[7.4/10] There’s a weird recurring thing with Veep for me, where we’ll be rolling along, most of the material will come off as perfectly good but not awe-inspiring for me, and then there will be one scene that just knocks it out of the park.
This episode, that was very clearly the scene between Selina and Gary. The way that Selina dresses down poor, subservient, endlessly pliable Gary, calling him unimportant and useless and chastising him for believing anything else is horrible and heartbreaking. By the same token, Gary standing up for himself, demonstrating how vital he is to her, was encouraging and even a little inspiring. Seeing the normally spineless if lovable sycophant standing up to his boss was worth a fistpump. The aftermath, where Selina remembers what Gary did for her (is it something we already know about from Labor Day or a cryptic hint?) is interesting for the human drama of coming down from that sort of fire fight as well.
It’s funny, when we finished the episode, I mentioned that I thought Selina was a pretty terrible person, and Mrs. Bloom brought up the many worse people we’d seen -- Tony Soprano, Walter White, Al Swearingen -- and argued that Selina hadn’t done anything near as bad as them but seemed worse because she was less affable. I think she’s dead on. Selina doesn’t do anything that much worse than anyone else on this show or any other, but she is just so consistently awful to everyone around her, including poor poor Gary, that you can’t help but resent her treatment of her (generally similarly awful) subordinates and her self-interested demeanor, even as her crimes are much milder compared to her counterparts.

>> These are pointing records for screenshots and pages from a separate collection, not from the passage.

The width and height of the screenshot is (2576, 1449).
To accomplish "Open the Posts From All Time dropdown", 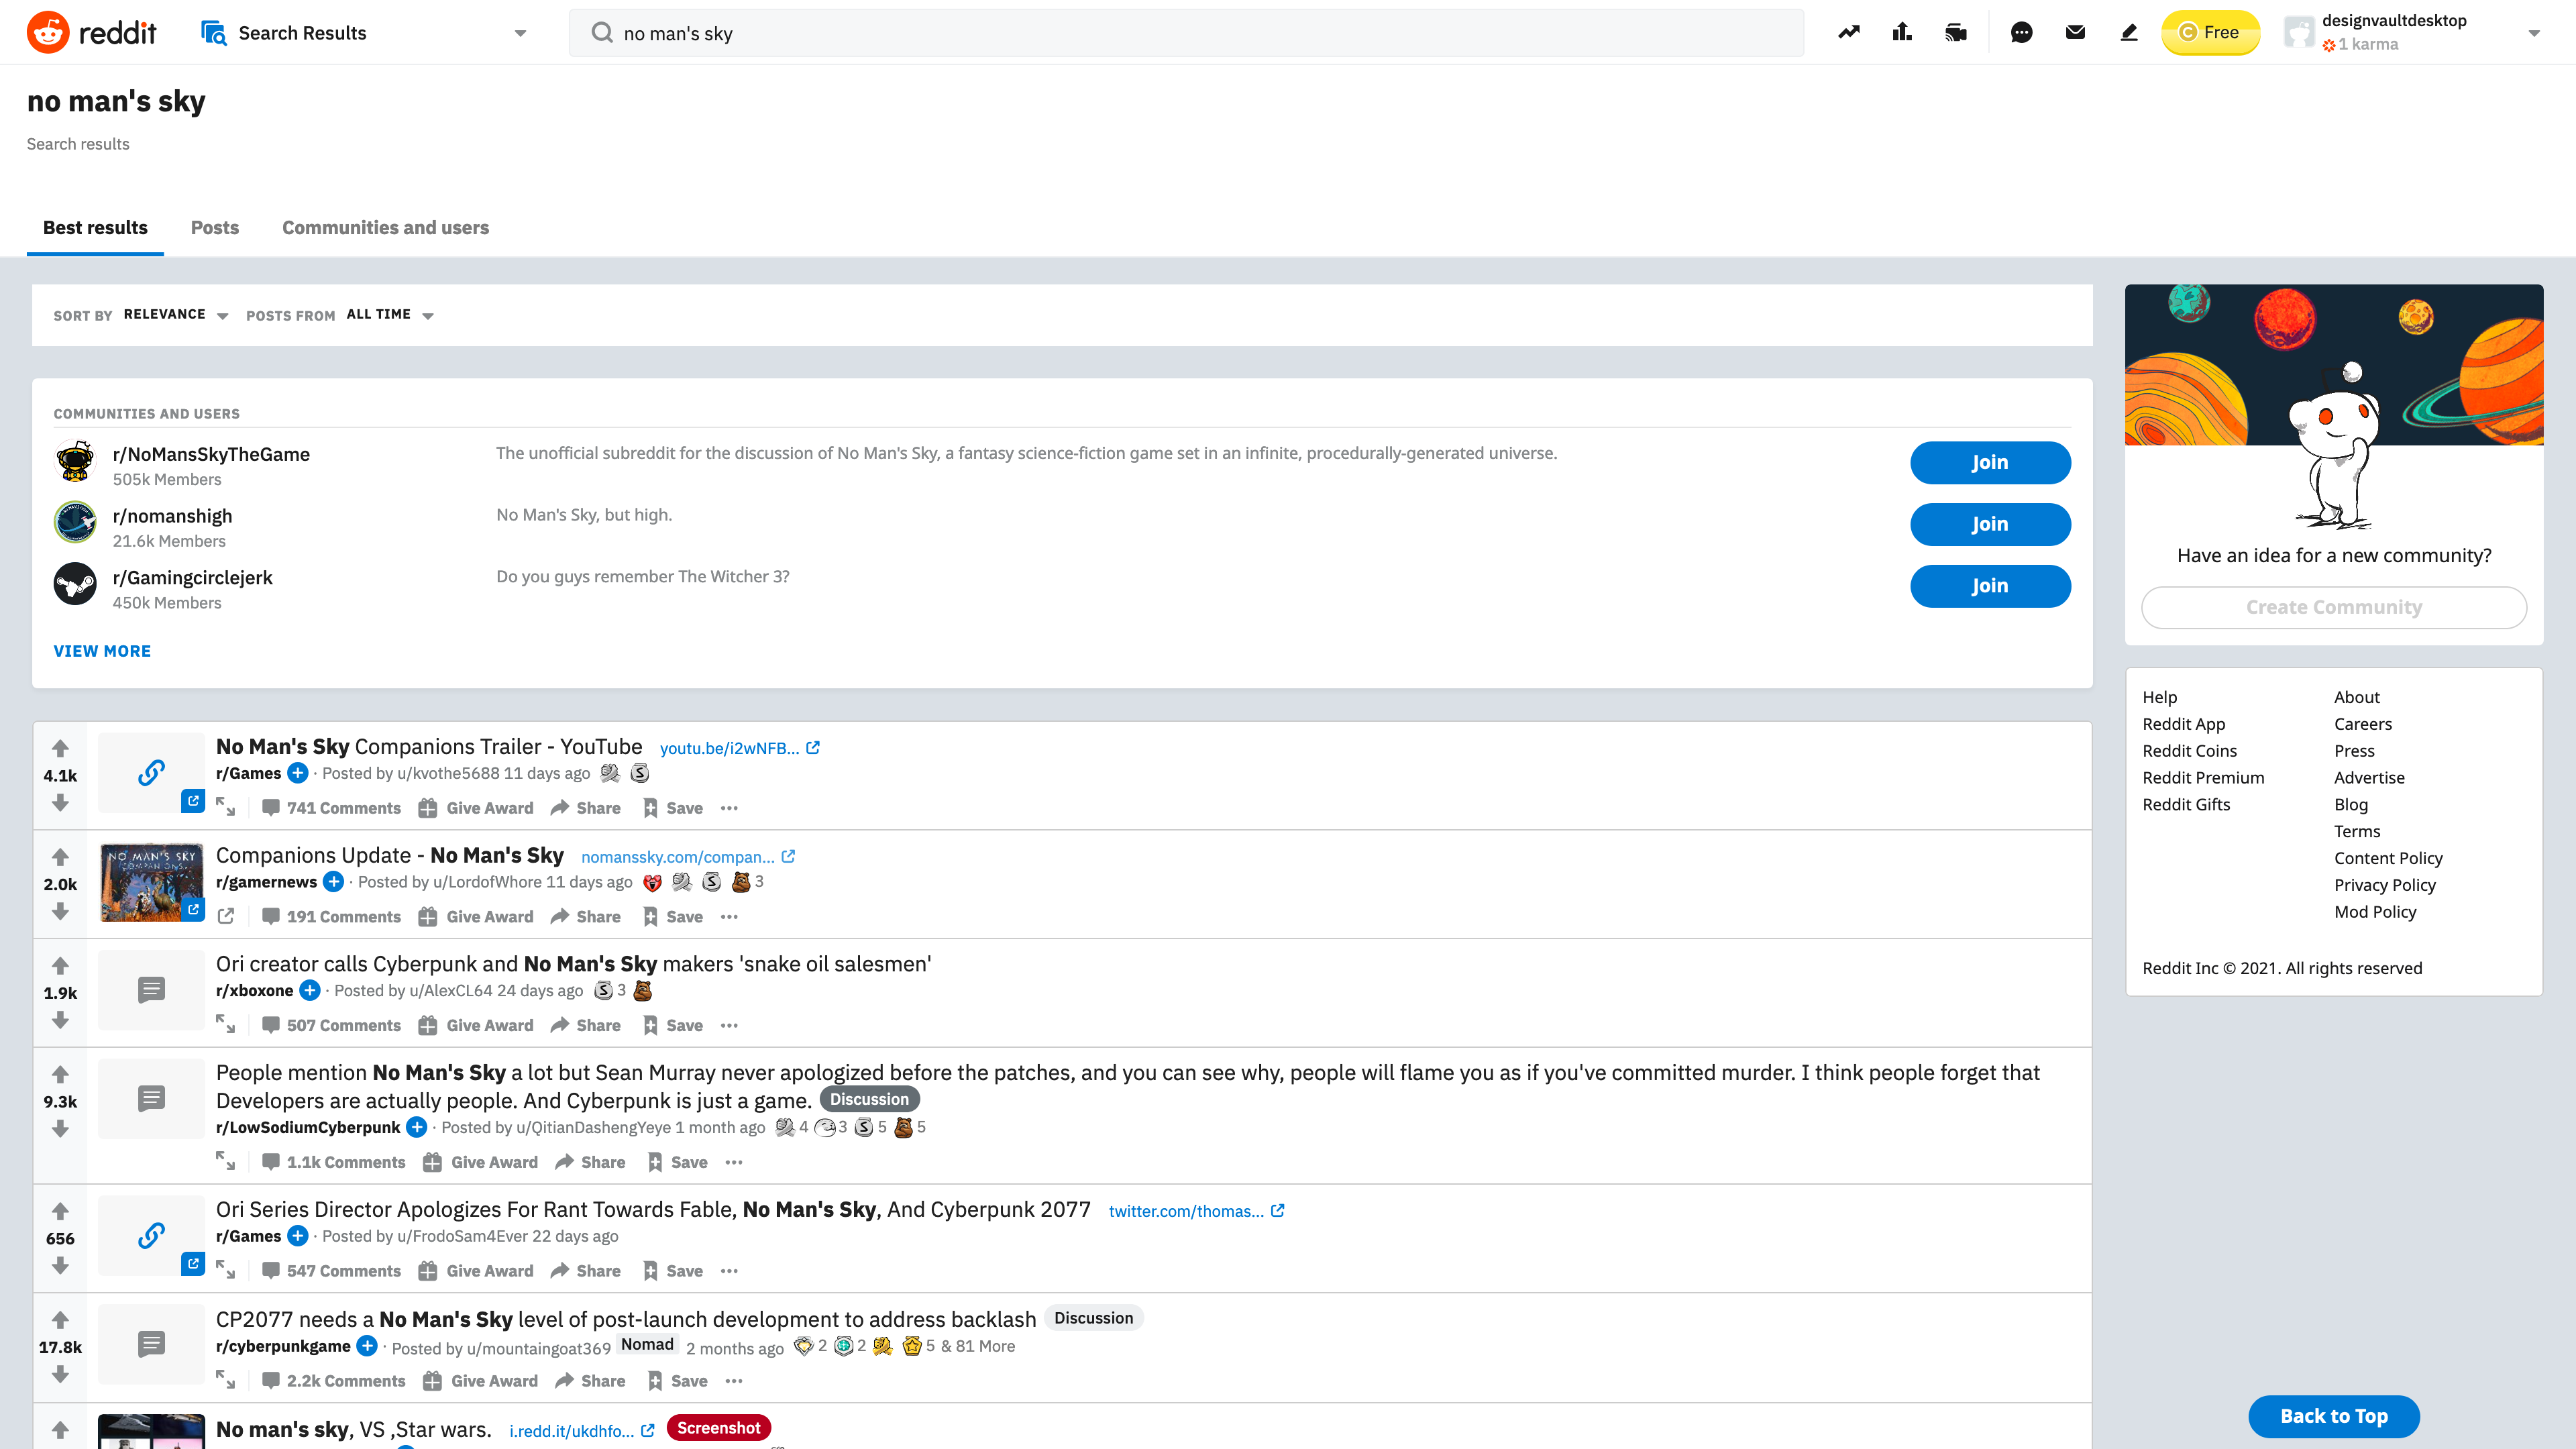I will [x=390, y=315].
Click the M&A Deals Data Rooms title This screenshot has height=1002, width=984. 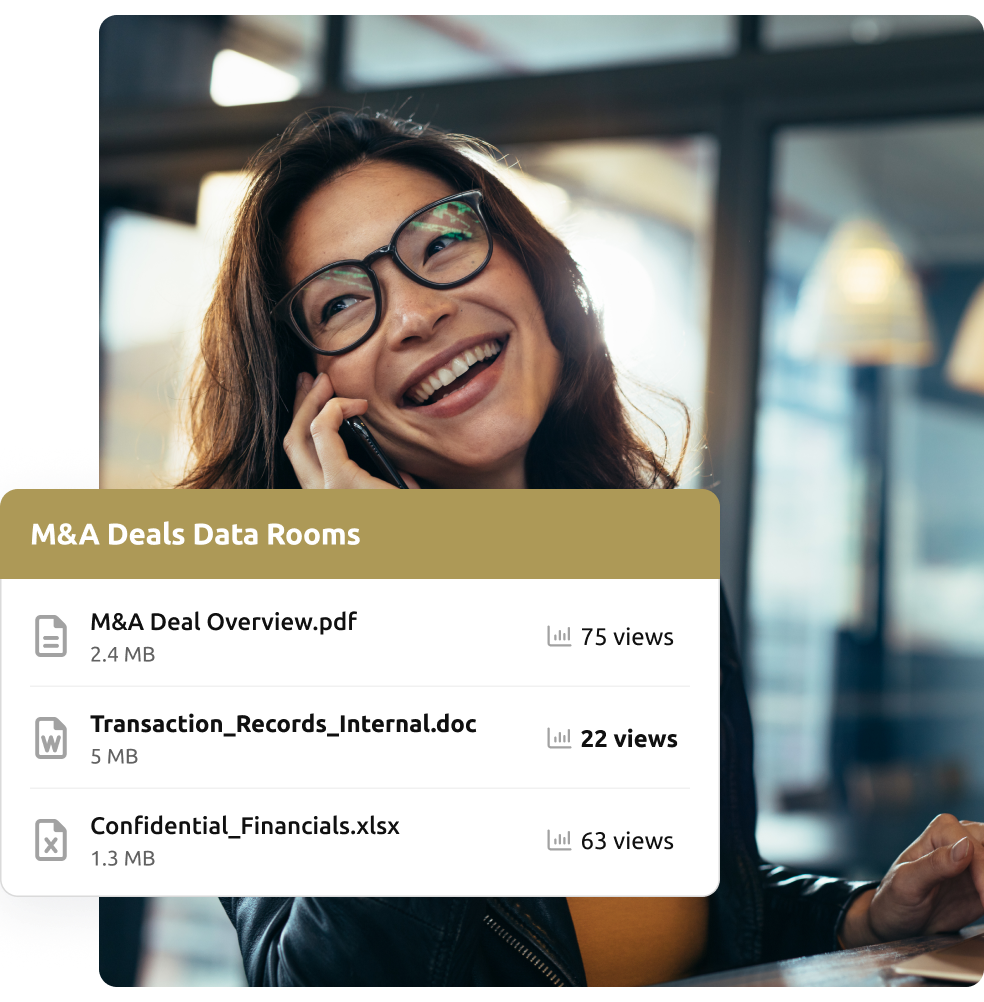195,534
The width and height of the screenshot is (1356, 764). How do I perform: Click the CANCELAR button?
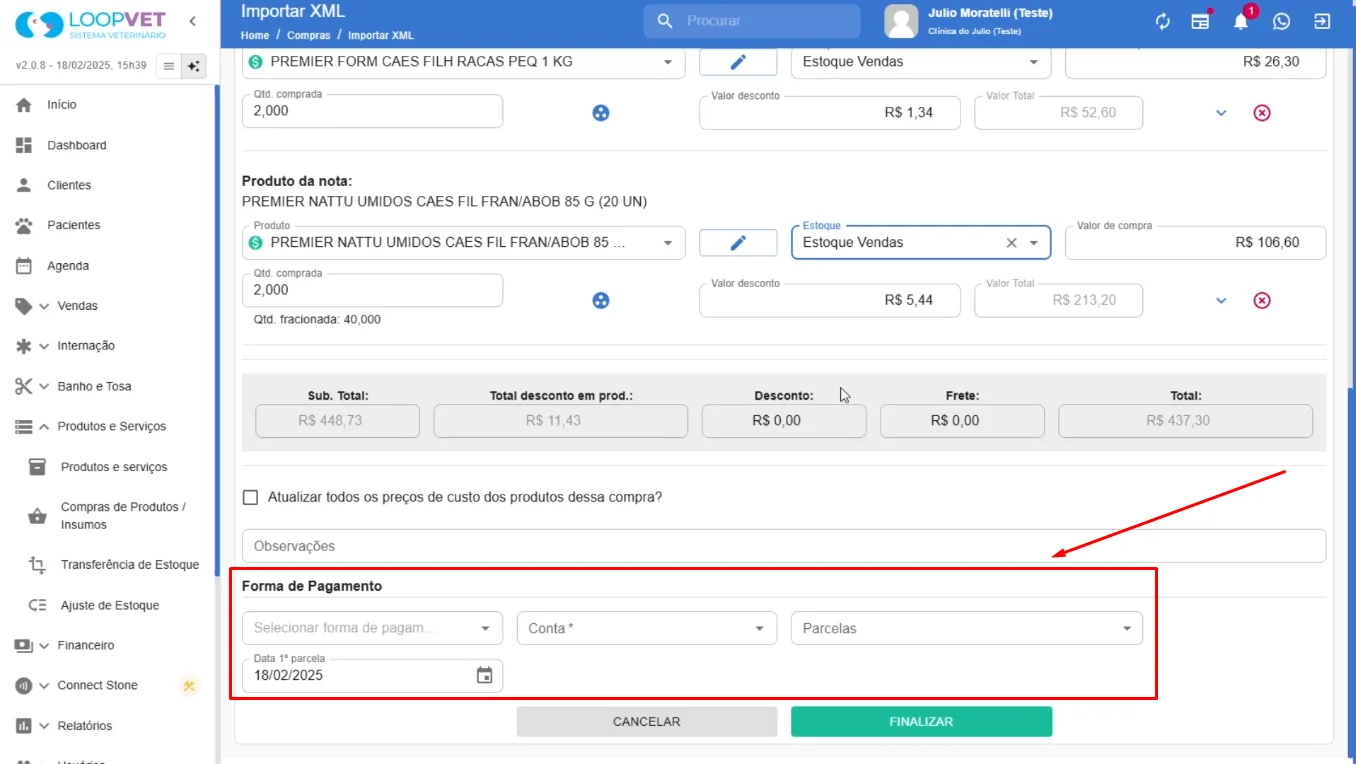point(647,721)
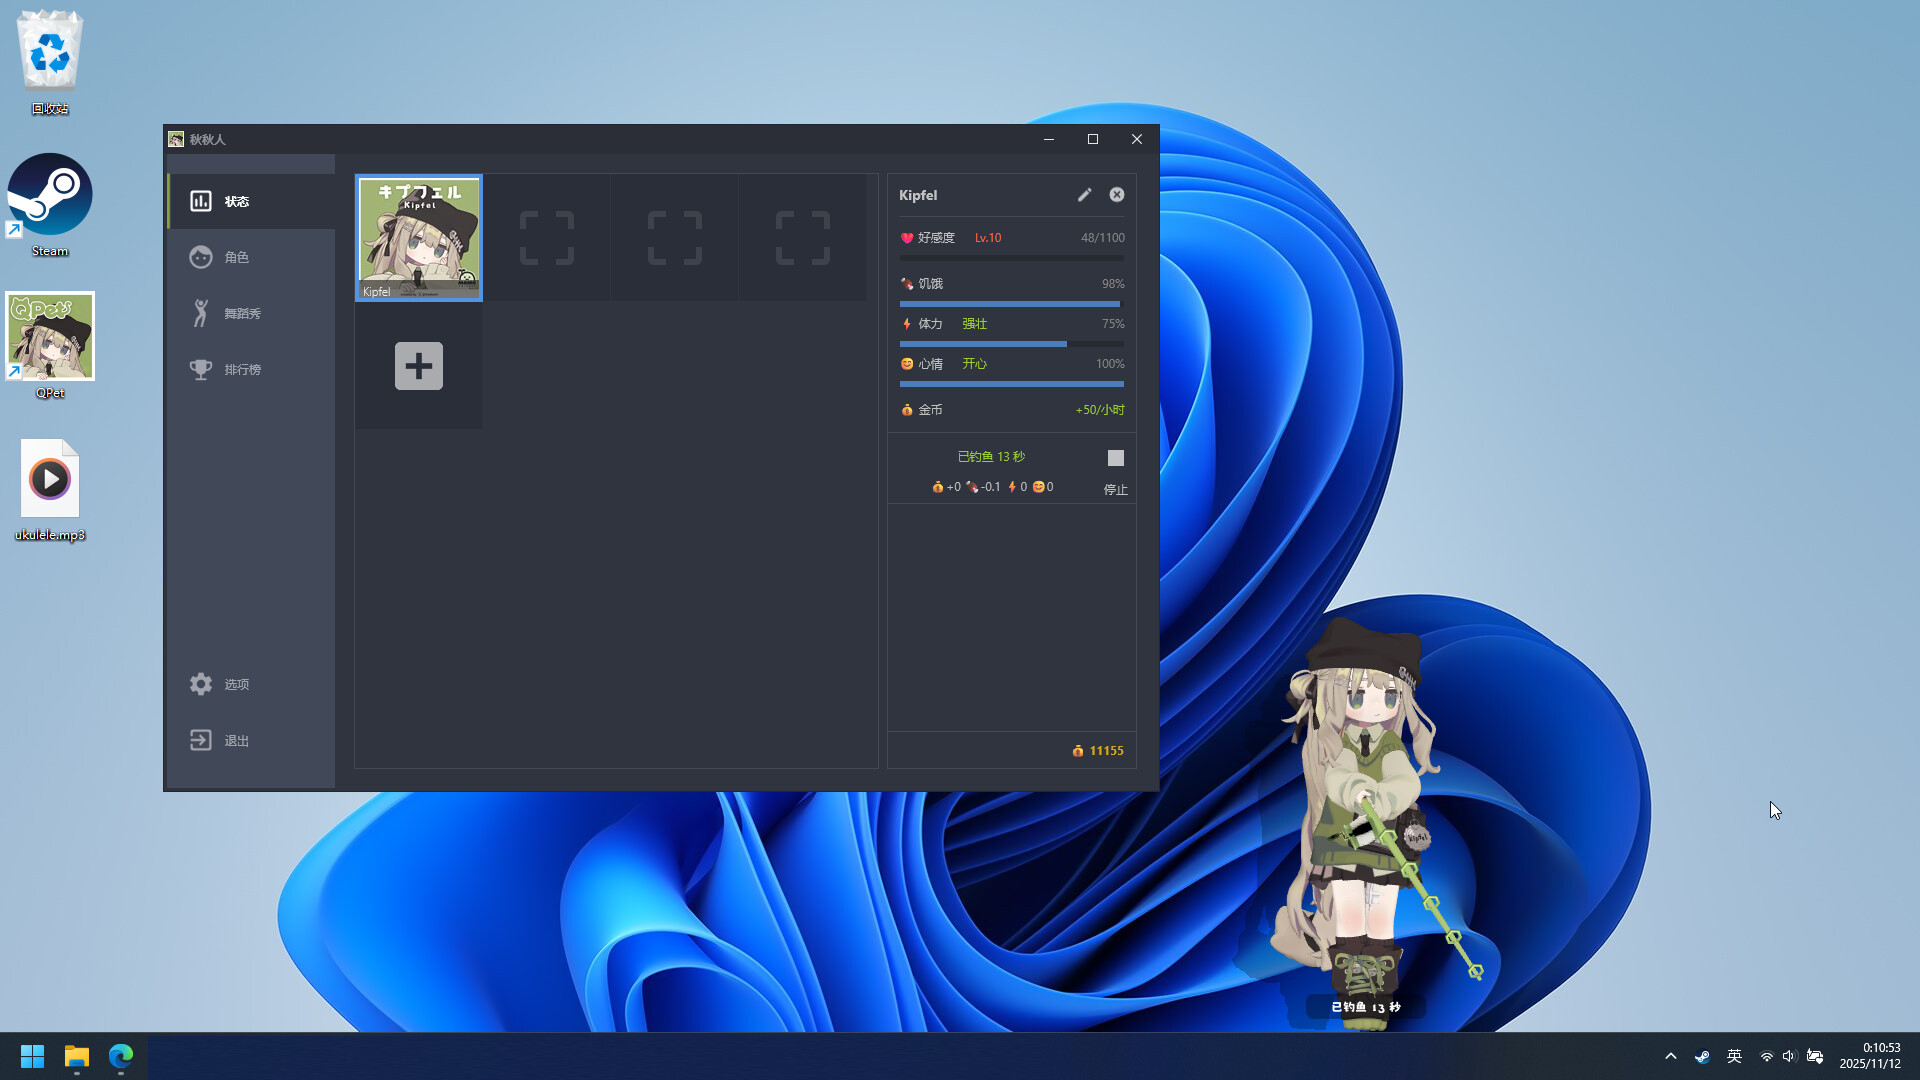Open QPet from the desktop shortcut

[x=50, y=336]
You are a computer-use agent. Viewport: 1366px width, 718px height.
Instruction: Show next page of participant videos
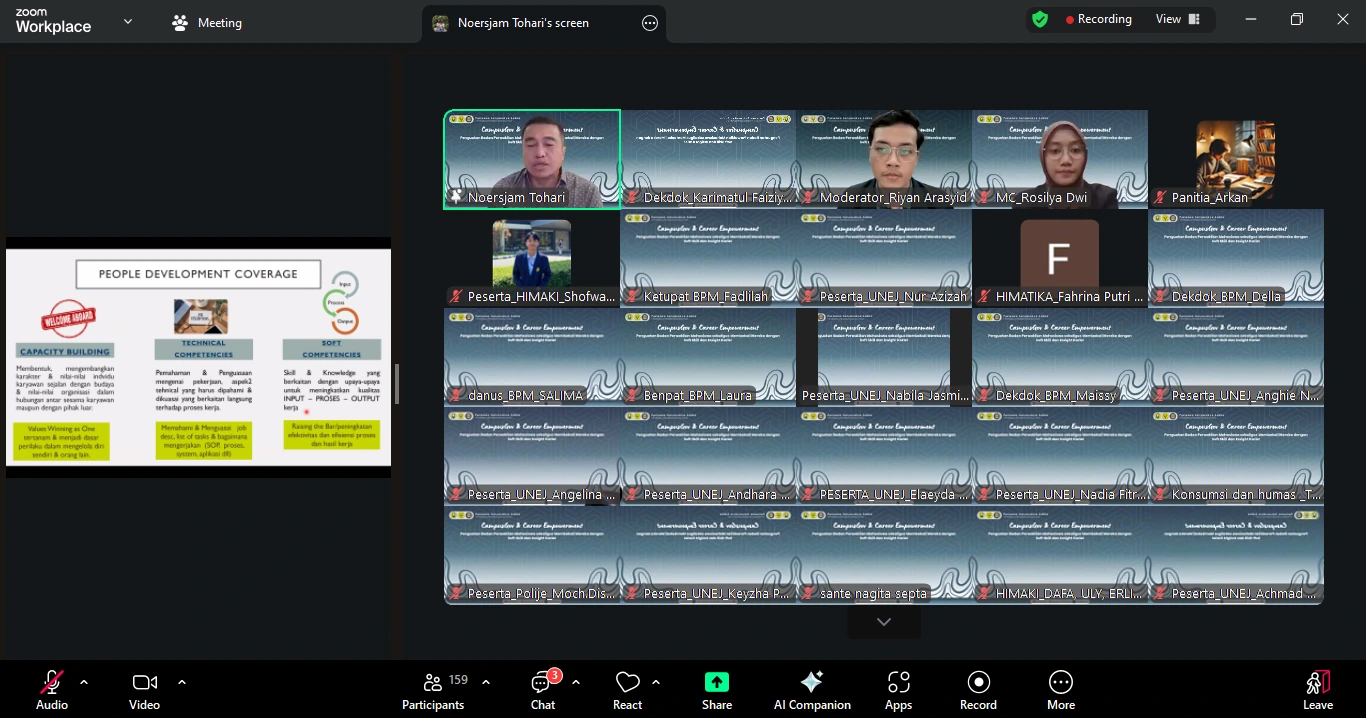883,622
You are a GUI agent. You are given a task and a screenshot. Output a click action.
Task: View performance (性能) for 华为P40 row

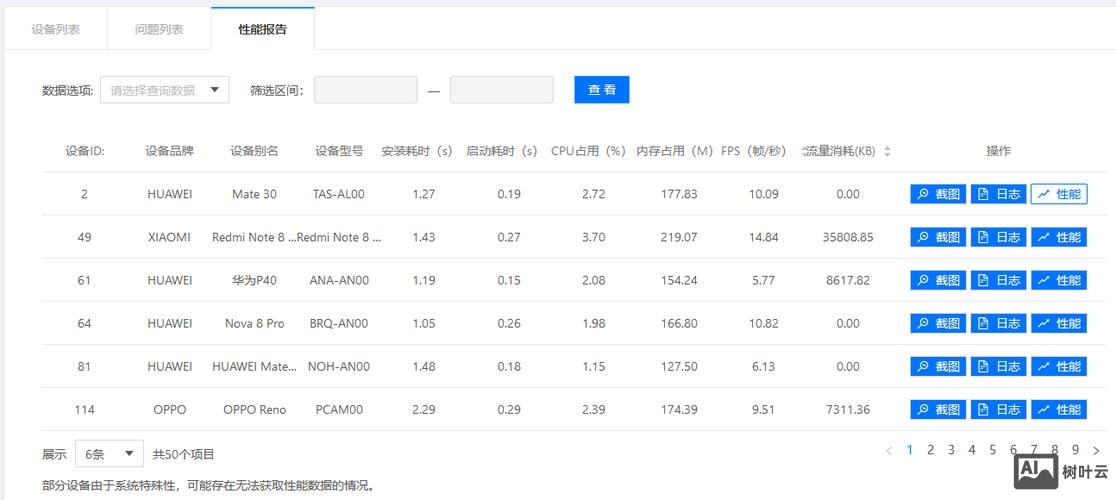click(1059, 280)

As I’ve said before, I often think about Veep in terms of The Office, with Selina as Michael Scott, Dan and Amy as Jim and Pam, and Jonah filling the role of Dwight. And when Greg Daniels was adapting the American series from its British counterpart, Ricky Gervais and Stephen Merchant supposedly told him that their eventual plan was to soften the boss -- keep him self-centered and incompetent, but give the audience something to find him endearing and not just hate him. To that end, Selina feels like an unsoftened David Brent much more than she does a difficult but mildly sympathetic Michael Scott, and that can be a lot when you’re hitting 50+ episodes instead of 12.
There were some other entertaining things in the episode. Speaking of The Office, Dan and Jonah pitching a bill to Congressman felt like Jim and Dwight going on sales calls together and had some of the same mismatched fun. Jonah getting Amy’s old assistant and loving it was an amusing touch in the aftermath.
We got more terribleness from Selina in her willingness to throw her daughter under the bus in terms of likability and send Kent to do her dirty work on breaking the news. By the same token, Selina was in top form by brushing everyone in the world off in the name of her solving the Middle East crisis. And the missing Native American painting and ensuing hubbub lead to some amusing terribleness from the whole staff.
Overall, this was an episode that hovered around “perfectly good” for most of its run, but really struck a nerve in the engrossing and well-acted confrontation between Selina and Gary.
The last scene between Selina and Gary was the best!
When Selina is the sanest character in the episode, something is wrong.